DANNY was launched on the 11th of June 2004 from the miniscule city of Kirkwall in the distant Orkney Isles. The publishers, a fledgling Poison Pixie, decided to start the book's life with a bang and and threw a massive Hollywood-style launch party complete with a stretch limo and all-chocolate buffet to celebrate the occasion. The dub poet, Gillian Muir, was on the guest list and wrote up the following account for the local newspaper.

 

Satins and Sequins, Champagne and Chocolate, Oh Boy Danny, What a Party!

 

"But do you know where I live? I'll have to come over on the boat and fork out for hotel money."

The voice was creamy and persuasive: "We would love you to be there."

Quick rewind of thoughts....boat has to go to Papay first... room in Kirkwall overlooking harbour.... time to get a ballgown? ... meet literati and glitterati.

"OK (arm twisted) ... Thank you!"

There I was then, invited to the ball, the Oscar of parties, the book launch of the year, of Chancery Stone's coming out of DANNY and all his delicious expletives.

I logged into eBay for any larger than life, whale-boned and corseted off-shoulder number, the 'Come Dancing' swirls of netting and pink satins.

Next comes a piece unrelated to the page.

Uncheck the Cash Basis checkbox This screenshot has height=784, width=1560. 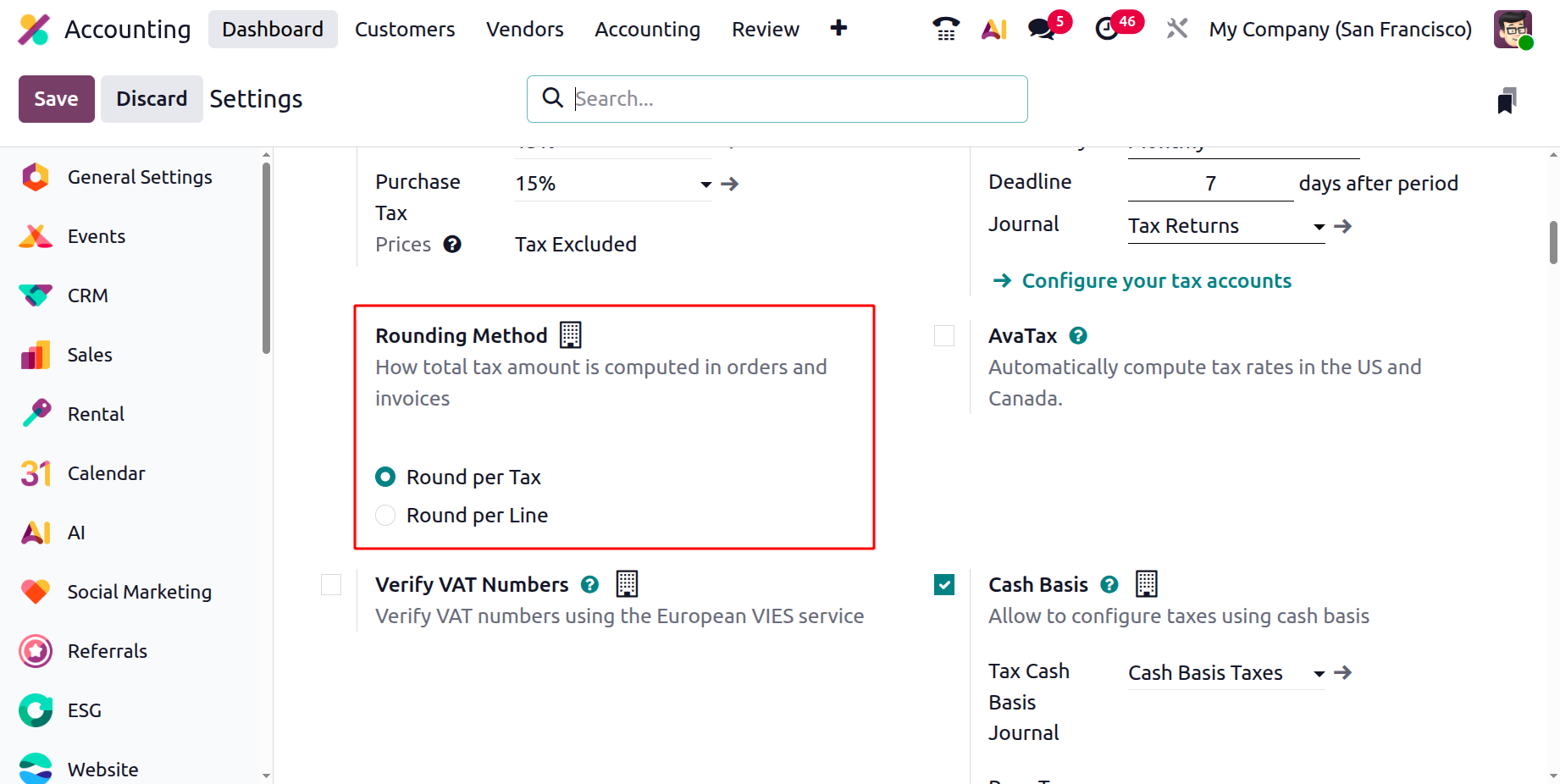coord(944,585)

I waited for cyberspace to work miracles.

I tapped into a different world and entered the dark side of Poison Pixie's suctioning website. Duty-bound as part of an invisible set of literati, I galloped through the sample chapters of DANNY and felt dirty. Then I detached myself and appreciated the author's craft, the suspense, the formed characters, and the familiar background.

 

The reader had been warned: "Sexually Explicit". The wrapper warns: "Parental Advisory". I was locked in the world of Danny, Beenie Man and Big Brother 5. I revised the word 'normal' again.

I continued to be a spectator of the abused, the vulnerable souls fighting back and surviving.

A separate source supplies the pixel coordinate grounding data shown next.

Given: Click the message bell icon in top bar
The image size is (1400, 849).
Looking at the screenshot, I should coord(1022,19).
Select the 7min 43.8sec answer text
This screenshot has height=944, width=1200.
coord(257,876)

It was all far from a room in a croft in Westray.

* * * * *

Max Scratchmann, Marketing Director of Poison Pixie Ltd, greeted me in the Town Hall lobby. Our next stop was the book-signing table next to the selection of wicked-looking complimentary drinks. The literati and glitterati looked sumptuous in lurex, sheens of shaped fabric, slit lizard-tight dresses, fishnet stockings, heels up to your knees and those eye-candied ladies sported agile, besuited tuxedoed guys on their arms.

Grandmothers swished and swirled their frocks to the whoops of local dance beats and frenzies.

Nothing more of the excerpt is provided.